• [WRITTEN PROBLEM 1]: Please transcribe everything in the passage on technology from "There are cameras" down to "technology and  modernisation.".
• [WRITTEN PROBLEM 2]: In the passage on technology, what year did the film Enemy of the State come out?
• [WRITTEN PROBLEM 3]: For each statement, say whether the passage on technology agrees, and quote the words that decide it: (a) People once knew each other's phone numbers by heart. (b) Surveillance devices can no longer be bought today. (c) Ring doorbells can be accessed only from inside the home.

• [DOCUMENT SECTION]:
◇ ◇ ◇ ◇ ◇ ◇ ◇
All this new technology, though advanced, is still making us all dumb… Why, how you ask…

Well, yesteryear we all knew each others’ phone numbers off by heart. We could recite them at the drop of a hat.

Today we look through our contacts for either a picture or name on our phones, push a button and we’re good to go, but if someone asked you for Aunt Betty’s mobile number, without checking your phone you possibly couldn’t recall it from memory.

There are cameras everywhere we go; we are watched 24/7 and live in a Big Brother Society whether we like it or not. I remember when the film Enemy of the State came out in 1998 and people thought it was advanced thinking. It was an eye opener. You could be tracked using minute devices and authorities planting cameras in your home. We are watched although we don’t know who is spying on us. These devices are readily available to buy and plant yourself today. Is this modernisation or an infringement on people’s privacy? Admittedly these things can be used for betterment over evil.

We have ring doorbells that you can access through your phone from anywhere, see and speak to, whoever is at your door. This is advancement in technology and  modernisation.
◇ ◇ ◇ ◇ ◇ ◇ ◇
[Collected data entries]
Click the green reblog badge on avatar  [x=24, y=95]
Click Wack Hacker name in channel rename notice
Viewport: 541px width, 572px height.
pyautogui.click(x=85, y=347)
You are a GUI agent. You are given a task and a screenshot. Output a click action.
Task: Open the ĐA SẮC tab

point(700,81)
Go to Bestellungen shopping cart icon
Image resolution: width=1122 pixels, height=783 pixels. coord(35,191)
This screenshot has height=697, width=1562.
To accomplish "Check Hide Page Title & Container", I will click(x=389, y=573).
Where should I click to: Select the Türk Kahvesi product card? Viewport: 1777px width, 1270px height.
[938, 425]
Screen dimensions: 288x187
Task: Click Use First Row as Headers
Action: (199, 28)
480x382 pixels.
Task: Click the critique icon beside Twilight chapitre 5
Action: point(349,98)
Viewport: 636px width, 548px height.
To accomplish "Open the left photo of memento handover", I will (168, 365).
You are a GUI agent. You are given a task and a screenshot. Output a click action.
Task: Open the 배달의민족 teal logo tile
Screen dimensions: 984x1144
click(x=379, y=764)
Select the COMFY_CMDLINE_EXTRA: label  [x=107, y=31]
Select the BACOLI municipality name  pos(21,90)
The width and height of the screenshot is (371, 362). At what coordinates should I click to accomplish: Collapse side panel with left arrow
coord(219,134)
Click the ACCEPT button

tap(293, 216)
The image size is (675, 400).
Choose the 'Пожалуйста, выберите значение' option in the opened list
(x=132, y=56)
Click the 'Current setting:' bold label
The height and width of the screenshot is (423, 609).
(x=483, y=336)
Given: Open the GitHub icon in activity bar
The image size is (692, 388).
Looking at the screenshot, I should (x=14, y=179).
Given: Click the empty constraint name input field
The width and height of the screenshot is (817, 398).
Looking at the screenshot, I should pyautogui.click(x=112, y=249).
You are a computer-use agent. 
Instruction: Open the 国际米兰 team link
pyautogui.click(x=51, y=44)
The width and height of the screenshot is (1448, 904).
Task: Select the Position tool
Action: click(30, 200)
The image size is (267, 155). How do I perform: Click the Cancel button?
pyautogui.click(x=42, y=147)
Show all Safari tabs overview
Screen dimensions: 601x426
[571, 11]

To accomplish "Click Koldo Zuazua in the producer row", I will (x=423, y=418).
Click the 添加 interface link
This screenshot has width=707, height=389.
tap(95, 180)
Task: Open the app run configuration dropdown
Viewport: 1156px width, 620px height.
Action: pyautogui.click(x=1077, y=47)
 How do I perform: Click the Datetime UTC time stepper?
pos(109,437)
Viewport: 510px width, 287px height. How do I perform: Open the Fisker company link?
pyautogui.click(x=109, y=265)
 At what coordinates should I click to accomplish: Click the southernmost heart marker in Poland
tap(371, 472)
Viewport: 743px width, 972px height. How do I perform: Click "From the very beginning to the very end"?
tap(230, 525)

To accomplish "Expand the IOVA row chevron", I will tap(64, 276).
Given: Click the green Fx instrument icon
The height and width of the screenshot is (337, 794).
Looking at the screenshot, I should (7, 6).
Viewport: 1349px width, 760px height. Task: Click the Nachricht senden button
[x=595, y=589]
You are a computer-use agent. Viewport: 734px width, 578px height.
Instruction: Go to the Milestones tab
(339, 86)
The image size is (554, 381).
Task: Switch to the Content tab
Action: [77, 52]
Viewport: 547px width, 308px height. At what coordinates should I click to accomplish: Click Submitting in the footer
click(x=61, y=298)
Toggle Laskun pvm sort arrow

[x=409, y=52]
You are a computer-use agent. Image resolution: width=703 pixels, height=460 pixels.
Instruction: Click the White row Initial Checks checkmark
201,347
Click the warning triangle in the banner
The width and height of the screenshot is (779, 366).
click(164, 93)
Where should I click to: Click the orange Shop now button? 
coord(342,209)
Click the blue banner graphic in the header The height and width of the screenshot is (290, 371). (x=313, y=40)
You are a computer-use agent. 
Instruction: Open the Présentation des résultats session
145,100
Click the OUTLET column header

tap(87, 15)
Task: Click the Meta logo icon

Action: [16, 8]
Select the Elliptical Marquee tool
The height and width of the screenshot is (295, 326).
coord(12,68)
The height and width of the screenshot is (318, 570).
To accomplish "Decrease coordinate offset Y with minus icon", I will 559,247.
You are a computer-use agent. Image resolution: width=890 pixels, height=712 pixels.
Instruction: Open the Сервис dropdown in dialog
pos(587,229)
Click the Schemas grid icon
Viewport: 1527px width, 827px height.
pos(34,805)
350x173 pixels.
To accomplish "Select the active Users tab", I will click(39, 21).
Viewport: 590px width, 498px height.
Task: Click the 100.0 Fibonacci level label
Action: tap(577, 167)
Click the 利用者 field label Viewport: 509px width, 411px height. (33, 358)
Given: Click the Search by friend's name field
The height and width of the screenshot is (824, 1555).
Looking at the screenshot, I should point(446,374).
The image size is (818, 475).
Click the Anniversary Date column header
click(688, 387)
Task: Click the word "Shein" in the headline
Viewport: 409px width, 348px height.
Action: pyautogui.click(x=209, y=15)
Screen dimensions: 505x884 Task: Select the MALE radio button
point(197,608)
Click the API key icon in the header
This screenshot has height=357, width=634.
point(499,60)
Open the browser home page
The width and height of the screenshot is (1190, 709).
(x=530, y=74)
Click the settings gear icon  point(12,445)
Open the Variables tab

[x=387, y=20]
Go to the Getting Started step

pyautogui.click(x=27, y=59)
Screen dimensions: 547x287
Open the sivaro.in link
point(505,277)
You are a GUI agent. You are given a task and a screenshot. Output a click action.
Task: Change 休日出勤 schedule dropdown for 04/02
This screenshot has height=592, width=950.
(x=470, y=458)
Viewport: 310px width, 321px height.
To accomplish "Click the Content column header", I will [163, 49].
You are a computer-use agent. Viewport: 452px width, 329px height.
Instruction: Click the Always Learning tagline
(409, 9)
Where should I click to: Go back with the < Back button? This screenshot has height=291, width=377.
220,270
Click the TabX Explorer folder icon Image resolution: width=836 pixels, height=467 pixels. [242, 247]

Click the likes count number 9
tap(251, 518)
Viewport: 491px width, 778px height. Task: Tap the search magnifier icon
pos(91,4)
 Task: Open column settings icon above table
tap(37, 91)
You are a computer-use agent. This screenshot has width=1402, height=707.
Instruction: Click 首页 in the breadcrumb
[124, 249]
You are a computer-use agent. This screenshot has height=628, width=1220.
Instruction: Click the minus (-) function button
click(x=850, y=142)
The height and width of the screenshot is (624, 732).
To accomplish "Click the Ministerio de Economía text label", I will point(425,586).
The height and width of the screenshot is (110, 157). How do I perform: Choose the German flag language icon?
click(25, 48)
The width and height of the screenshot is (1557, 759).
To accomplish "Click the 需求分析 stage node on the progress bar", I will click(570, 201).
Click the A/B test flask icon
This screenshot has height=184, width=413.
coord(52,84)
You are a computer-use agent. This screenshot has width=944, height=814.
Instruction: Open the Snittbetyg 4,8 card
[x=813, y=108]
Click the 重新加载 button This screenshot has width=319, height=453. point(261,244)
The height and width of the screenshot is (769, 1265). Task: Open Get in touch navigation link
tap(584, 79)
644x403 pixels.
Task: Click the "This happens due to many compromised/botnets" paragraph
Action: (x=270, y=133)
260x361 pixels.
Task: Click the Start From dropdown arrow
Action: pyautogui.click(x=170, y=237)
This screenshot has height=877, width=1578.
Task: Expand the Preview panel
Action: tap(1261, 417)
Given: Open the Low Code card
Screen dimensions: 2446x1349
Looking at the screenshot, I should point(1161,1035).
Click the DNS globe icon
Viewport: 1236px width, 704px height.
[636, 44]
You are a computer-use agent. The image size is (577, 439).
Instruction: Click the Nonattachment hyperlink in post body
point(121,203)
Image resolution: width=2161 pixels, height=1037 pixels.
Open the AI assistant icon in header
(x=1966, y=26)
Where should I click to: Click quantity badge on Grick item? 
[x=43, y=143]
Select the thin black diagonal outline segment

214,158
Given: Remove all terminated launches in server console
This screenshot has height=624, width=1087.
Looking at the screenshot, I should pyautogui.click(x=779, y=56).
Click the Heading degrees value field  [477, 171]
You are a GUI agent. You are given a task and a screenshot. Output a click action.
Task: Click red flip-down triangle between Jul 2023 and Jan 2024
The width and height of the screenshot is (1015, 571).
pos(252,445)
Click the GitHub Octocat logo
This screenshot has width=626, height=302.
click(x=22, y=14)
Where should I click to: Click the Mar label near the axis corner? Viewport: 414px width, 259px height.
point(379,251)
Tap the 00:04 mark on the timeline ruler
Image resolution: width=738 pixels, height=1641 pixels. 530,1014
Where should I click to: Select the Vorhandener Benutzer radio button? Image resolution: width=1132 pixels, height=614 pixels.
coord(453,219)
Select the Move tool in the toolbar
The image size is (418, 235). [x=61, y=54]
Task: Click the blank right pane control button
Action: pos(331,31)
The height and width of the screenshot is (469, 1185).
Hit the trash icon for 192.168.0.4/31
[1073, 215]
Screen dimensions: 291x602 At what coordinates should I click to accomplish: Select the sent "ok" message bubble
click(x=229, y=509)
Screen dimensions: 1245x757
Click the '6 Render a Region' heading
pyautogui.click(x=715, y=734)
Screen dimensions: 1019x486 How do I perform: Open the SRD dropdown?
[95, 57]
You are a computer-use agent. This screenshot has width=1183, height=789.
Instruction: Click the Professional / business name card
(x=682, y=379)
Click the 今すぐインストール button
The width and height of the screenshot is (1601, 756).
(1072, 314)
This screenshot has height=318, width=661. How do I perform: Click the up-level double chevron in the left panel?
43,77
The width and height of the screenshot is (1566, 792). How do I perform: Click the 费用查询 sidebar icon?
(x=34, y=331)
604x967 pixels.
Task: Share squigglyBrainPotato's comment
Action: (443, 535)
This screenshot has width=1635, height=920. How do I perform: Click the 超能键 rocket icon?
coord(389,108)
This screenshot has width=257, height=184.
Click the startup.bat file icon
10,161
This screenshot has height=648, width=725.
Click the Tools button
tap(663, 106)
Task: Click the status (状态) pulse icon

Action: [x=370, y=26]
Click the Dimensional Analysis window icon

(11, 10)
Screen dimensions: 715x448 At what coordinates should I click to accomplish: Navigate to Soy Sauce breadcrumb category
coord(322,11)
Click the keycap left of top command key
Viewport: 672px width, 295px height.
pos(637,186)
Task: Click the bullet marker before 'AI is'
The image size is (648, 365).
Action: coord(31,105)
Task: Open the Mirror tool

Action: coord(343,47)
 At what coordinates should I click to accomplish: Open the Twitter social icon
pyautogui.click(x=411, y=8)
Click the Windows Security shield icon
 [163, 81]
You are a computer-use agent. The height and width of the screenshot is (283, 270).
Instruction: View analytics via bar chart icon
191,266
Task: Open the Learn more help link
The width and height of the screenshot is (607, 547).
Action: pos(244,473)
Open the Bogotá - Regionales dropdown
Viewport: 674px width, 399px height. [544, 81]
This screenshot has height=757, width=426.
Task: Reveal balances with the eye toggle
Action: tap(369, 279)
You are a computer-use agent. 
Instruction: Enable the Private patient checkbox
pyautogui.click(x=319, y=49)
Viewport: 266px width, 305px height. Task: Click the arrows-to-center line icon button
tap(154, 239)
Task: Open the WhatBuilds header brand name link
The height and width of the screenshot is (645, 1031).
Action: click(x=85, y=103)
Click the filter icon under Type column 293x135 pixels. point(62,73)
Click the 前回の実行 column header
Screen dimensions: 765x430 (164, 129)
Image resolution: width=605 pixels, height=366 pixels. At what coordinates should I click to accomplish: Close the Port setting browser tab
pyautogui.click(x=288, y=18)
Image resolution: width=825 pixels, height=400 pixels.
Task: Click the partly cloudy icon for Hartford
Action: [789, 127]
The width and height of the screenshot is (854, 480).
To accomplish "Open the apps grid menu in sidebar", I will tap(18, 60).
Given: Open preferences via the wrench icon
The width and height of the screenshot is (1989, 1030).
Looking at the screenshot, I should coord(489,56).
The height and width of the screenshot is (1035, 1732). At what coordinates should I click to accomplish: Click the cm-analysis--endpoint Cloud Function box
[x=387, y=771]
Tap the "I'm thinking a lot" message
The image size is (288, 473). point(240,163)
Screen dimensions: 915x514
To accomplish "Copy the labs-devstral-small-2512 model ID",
◇ ◇ ◇ ◇ ◇ ◇ ◇
• [WRITTEN SOLUTION 1]:
There are cameras everywhere we go; we are watched 24/7 and live in a Big Brother Society whether we like it or not. I remember when the film Enemy of the State came out in 1998 and people thought it was advanced thinking. It was an eye opener. You could be tracked using minute devices and authorities planting cameras in your home. We are watched although we don’t know who is spying on us. These devices are readily available to buy and plant yourself today. Is this modernisation or an infringement on people’s privacy? Admittedly these things can be used for betterment over evil.

We have ring doorbells that you can access through your phone from anywhere, see and speak to, whoever is at your door. This is advancement in technology and  modernisation.

• [WRITTEN SOLUTION 2]: 1998

• [WRITTEN SOLUTION 3]:
(a) Yes: "yesteryear we all knew each others’ phone numbers off by heart"
(b) No: "These devices are readily available to buy and plant yourself today."
(c) No: "that you can access through your phone from anywhere"